Although lacking the “true” medical benefit of Ibuprofen, Natures Kiss Herbal Cream is an excellent all-round rub with a wide combination of natural ingredients including arnica, hypericum and calendula or alternatively try capsicum cream which has strong clinical evidence behind it for treating a huge range of aches and pains. Don’t be put off by the fact that capsicum is part of the nightshade family, we’re really just talking chilli-peppers here. Most chillies contain methyl vanillyl nonenamide a lipophilic (just meaning it dissolves in fats) that give them their varying degrees of heat but which also appears to give them some pretty impressive restorative merits. Capsicum’s ability to control and/or reduce pain is more than anecdotal with numerous laboratory studies showing that it may even be able to tackle the severity of rheumatoid arthritis.

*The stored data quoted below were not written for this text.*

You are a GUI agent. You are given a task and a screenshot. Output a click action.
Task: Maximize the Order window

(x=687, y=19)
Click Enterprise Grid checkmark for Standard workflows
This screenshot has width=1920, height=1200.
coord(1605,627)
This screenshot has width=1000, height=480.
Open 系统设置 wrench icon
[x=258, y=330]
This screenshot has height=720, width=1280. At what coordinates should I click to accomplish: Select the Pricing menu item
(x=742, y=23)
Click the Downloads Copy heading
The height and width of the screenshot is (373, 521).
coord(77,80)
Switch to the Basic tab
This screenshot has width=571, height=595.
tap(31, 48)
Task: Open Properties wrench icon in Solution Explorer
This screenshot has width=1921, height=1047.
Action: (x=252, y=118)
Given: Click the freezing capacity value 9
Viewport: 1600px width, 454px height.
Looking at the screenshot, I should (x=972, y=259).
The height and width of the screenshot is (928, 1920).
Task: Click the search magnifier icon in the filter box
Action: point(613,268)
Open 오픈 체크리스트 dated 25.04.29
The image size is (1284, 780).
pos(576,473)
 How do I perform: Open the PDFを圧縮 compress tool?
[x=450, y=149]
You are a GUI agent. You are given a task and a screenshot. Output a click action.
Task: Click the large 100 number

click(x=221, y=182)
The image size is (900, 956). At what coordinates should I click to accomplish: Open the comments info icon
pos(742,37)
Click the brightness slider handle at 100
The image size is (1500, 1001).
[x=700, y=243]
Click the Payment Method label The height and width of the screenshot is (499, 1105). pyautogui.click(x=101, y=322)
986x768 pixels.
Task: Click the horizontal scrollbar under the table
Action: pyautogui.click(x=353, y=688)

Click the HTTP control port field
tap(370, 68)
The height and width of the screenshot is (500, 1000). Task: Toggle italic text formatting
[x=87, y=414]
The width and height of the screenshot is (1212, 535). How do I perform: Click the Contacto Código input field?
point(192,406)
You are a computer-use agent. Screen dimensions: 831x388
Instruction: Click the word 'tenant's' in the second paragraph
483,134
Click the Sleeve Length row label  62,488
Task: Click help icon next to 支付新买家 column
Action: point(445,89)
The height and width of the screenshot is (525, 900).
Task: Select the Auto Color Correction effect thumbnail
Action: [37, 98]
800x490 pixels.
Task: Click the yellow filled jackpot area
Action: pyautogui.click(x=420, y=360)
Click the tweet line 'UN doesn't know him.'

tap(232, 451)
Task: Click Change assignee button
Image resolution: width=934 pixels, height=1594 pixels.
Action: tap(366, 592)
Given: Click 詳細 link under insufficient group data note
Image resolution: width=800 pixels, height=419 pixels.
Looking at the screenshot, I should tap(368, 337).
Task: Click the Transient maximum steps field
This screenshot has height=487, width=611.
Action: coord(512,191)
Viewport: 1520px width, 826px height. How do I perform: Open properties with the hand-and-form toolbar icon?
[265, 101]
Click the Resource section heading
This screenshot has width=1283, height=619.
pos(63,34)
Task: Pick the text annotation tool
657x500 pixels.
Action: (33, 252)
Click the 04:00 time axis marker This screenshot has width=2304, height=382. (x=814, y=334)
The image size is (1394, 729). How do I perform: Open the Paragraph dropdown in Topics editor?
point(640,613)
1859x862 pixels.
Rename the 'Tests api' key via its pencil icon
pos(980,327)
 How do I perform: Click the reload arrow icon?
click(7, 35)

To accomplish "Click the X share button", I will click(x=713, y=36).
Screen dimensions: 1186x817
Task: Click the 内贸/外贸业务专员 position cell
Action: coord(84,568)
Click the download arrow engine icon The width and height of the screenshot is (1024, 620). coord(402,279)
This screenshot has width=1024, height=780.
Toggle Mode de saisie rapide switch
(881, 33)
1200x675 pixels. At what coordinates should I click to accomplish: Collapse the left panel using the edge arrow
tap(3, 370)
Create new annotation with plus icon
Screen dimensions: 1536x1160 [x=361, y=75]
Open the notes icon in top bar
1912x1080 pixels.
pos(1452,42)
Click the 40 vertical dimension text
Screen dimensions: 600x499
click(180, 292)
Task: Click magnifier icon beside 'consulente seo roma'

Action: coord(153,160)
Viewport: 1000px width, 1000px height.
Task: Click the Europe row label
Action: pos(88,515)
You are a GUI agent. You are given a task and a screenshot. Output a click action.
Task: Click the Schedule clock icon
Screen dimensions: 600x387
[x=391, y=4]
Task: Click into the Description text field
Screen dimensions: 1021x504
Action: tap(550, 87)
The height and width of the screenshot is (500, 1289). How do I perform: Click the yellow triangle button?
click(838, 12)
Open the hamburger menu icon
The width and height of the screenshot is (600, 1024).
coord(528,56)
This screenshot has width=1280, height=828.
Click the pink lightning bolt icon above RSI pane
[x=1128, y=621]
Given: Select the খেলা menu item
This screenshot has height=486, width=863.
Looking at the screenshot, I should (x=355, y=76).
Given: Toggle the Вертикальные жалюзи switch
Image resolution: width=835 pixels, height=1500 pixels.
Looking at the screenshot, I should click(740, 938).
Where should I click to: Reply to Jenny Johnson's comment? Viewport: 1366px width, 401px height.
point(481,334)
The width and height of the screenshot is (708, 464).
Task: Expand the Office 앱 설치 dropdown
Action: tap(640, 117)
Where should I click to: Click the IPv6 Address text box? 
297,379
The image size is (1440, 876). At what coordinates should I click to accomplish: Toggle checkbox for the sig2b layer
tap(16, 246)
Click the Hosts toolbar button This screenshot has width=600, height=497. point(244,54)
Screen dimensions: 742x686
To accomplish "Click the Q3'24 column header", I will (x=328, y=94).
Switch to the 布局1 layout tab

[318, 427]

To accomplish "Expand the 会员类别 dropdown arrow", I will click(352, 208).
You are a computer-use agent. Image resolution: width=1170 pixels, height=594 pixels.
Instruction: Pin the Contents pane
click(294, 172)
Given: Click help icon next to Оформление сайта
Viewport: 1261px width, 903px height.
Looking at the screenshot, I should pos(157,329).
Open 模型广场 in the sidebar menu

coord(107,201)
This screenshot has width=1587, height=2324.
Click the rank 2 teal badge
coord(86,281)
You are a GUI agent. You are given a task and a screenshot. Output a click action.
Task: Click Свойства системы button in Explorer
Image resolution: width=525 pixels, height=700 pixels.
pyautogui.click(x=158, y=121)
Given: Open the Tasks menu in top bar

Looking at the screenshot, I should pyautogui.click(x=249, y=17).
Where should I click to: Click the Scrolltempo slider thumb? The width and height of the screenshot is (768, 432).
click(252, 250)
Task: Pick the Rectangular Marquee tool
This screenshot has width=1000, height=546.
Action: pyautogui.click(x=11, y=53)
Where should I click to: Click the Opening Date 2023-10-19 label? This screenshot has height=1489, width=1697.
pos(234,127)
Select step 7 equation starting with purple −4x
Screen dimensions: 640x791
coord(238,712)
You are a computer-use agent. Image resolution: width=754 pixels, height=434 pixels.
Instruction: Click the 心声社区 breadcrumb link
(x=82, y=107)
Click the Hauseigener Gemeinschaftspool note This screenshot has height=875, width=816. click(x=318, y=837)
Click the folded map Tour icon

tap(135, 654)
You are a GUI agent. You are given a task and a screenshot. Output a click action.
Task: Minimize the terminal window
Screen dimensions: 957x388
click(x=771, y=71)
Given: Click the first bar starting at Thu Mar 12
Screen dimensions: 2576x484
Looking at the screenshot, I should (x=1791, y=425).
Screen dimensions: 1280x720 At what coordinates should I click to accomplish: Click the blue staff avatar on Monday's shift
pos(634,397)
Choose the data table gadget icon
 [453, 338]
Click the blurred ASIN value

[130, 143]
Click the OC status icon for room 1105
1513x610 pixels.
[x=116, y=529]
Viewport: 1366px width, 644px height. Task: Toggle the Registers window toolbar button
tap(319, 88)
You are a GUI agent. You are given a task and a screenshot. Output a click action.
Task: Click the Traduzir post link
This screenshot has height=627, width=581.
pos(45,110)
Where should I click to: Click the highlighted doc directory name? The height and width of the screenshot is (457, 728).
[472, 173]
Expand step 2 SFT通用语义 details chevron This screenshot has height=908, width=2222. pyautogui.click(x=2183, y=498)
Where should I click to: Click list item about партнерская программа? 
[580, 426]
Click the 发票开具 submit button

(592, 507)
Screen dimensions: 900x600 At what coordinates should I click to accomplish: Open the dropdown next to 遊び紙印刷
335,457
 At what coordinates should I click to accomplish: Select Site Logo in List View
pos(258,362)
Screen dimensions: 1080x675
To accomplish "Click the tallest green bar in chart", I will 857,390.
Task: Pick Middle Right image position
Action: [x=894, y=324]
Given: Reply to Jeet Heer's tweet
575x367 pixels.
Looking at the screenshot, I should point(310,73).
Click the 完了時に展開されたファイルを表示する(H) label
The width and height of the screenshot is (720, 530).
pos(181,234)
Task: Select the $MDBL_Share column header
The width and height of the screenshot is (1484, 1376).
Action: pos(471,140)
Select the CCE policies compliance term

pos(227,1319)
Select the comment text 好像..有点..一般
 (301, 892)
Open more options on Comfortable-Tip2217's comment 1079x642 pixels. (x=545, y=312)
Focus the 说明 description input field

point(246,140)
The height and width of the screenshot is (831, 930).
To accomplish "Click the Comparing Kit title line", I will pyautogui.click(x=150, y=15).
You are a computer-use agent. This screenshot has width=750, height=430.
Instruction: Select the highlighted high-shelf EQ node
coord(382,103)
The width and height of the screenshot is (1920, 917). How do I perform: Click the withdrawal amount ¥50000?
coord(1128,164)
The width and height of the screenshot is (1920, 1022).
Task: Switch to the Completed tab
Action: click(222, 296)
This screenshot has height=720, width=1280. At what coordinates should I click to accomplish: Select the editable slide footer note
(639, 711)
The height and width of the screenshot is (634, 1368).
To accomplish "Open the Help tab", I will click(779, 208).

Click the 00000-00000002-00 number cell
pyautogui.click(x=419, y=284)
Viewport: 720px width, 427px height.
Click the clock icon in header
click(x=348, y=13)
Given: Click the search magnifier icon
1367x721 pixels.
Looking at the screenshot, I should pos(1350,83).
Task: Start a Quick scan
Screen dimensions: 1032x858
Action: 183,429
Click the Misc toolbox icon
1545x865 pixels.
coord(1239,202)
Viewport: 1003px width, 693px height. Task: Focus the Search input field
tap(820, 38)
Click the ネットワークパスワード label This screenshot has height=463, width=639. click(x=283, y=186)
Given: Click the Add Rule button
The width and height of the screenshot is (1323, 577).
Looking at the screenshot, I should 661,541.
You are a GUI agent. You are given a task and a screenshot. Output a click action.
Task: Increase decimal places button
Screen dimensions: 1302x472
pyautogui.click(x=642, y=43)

So whilst you could munch your way through a fistful of chillies brings tears to your eyes – a better option is a “topical” form (rubbed on the skin – and with little or no sensation of heat) such as the St Kitts Herbery Capsicum Cream. Two brief words of warning about capsicum cream though: first do wash your hands after use; although not as lethal as raw chillies you’ll certainly know all about it if you rub your eyes after application. Secondly the cream can stain, so make sure it is fully rubbed in before slipping on your favourite ride apparel.

 

Applying ice packs post-rode can also help reduce both inflammation and pain, particularly when used as part of the so-called RICE regime – Rest, Ice, Compression and Elevation; one of Cyclo’s favourite products is Physicool, a cooling compression bandage that gently squeezes the affected area whilst slowly cooling it. Because it’s based on a coolant spray the bandage (stored in a re-sealable pouch) can easily be used anywhere and in situations when ice and ice-packs wouldn’t be available. Of course at home a bag of peas can prove almost as good…

 

Finally, if you want to take things truly back to nature, then a post-ride hot drink made by simply adding boiling water to an inch or two of roughly peeled root ginger, which is a proved anti-inflammatory, is both effective and incredibly cheap.

 

The above is strictly intended as general advice and in no way constitutes professional medical opionion. Always consult your GP, physio or other healthcare professional.